◆ RECORDS TO USE ◆
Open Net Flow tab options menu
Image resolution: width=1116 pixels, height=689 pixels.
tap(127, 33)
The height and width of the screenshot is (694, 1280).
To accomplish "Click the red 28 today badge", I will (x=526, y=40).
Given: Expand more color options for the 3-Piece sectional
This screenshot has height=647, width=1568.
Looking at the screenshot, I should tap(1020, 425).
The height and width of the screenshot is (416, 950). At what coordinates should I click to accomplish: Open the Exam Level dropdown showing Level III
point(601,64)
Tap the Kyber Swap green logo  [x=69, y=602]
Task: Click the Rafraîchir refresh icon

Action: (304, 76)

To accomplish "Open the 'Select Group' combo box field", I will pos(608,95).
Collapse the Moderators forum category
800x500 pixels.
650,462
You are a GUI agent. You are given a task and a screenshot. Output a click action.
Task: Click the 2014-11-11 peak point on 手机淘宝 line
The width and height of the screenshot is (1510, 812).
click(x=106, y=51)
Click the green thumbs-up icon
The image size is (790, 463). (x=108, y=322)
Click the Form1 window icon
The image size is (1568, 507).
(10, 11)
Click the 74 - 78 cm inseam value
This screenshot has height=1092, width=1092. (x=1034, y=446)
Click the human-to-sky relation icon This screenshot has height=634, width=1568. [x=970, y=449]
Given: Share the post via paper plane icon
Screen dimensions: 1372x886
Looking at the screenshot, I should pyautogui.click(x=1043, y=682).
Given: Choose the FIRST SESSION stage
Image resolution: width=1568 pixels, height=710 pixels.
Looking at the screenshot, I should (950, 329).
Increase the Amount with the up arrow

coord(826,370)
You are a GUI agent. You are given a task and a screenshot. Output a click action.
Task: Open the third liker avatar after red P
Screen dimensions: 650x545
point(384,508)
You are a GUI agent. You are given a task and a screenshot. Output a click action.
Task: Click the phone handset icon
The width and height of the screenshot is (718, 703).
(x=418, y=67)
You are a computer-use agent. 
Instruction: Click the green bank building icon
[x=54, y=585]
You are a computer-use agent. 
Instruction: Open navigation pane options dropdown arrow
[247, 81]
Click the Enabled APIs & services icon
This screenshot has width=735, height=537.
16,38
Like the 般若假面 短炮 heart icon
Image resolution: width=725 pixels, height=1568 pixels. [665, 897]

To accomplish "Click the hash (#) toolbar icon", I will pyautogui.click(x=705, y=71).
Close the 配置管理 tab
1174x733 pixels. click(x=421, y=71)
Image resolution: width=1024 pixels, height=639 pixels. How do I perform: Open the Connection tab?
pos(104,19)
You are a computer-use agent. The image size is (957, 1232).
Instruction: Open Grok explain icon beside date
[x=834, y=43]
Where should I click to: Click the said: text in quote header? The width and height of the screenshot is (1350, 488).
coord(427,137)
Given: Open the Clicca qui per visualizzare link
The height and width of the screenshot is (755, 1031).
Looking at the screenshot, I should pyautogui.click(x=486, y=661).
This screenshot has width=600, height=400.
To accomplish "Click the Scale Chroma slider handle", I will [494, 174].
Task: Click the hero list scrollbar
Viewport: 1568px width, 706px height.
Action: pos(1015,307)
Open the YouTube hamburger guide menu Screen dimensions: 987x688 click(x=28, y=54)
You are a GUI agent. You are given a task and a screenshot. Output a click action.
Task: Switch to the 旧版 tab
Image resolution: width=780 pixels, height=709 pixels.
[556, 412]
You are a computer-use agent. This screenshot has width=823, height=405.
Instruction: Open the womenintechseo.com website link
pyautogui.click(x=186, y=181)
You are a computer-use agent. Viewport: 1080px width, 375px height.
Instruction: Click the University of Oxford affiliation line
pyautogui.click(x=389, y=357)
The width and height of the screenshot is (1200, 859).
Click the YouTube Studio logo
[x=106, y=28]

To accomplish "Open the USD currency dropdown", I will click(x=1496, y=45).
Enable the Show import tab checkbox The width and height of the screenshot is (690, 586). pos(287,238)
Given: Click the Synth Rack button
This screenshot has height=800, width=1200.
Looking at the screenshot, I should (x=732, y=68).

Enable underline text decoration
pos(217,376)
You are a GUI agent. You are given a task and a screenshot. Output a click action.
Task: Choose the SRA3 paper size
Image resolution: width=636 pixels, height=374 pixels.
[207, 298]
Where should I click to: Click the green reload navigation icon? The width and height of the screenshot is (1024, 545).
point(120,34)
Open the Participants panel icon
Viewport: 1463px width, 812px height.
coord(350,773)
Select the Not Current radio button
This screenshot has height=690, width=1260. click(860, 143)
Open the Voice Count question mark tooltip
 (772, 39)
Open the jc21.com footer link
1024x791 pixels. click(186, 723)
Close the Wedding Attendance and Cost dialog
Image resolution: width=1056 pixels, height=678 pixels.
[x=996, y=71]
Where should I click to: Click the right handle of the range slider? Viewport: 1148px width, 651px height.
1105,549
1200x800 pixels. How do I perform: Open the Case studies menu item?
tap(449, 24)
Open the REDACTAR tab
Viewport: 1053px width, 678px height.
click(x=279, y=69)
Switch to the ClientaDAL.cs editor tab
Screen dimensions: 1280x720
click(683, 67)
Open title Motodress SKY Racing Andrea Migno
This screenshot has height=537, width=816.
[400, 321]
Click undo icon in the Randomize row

◆ REQUIRED ACTION ◆
In the data shown above, how many lines hold the string "Choose"? The answer is the number alone.

◆ TASK SOLUTION ◆
2